## Task prompt
Your answer should be the lines below from the one with "Task: Click the site search input field" to the one with "Select the プロバイダー", both included, given again exactly and with nothing added.
[Data listing Boundary: Start]
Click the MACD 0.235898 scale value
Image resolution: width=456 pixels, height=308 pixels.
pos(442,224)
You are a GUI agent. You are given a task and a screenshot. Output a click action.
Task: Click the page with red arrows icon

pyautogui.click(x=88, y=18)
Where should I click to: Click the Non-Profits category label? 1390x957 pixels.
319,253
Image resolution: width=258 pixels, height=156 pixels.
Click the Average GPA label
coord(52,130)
[Data listing Boundary: End]
[Data listing Boundary: Start]
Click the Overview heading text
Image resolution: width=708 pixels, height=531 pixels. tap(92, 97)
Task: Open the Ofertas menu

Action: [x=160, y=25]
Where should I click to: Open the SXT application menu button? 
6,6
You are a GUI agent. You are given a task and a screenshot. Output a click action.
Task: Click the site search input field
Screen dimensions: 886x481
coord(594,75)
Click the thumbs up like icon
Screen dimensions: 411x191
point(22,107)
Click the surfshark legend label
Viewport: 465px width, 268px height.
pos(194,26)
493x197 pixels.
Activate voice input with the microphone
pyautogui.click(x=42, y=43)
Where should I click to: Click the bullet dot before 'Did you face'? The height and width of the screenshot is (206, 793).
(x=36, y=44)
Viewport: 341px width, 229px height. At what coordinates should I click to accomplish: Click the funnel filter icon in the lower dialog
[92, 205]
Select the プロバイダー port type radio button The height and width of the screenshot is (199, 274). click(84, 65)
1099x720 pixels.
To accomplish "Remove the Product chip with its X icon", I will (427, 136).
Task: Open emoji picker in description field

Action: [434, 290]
[Data listing Boundary: End]
## Answer space
Task: Click the site search input field
Screen dimensions: 886x481
coord(594,75)
Click the thumbs up like icon
Screen dimensions: 411x191
point(22,107)
Click the surfshark legend label
Viewport: 465px width, 268px height.
pos(194,26)
493x197 pixels.
Activate voice input with the microphone
pyautogui.click(x=42, y=43)
Where should I click to: Click the bullet dot before 'Did you face'? The height and width of the screenshot is (206, 793).
(x=36, y=44)
Viewport: 341px width, 229px height. At what coordinates should I click to accomplish: Click the funnel filter icon in the lower dialog
[92, 205]
Select the プロバイダー port type radio button The height and width of the screenshot is (199, 274). click(84, 65)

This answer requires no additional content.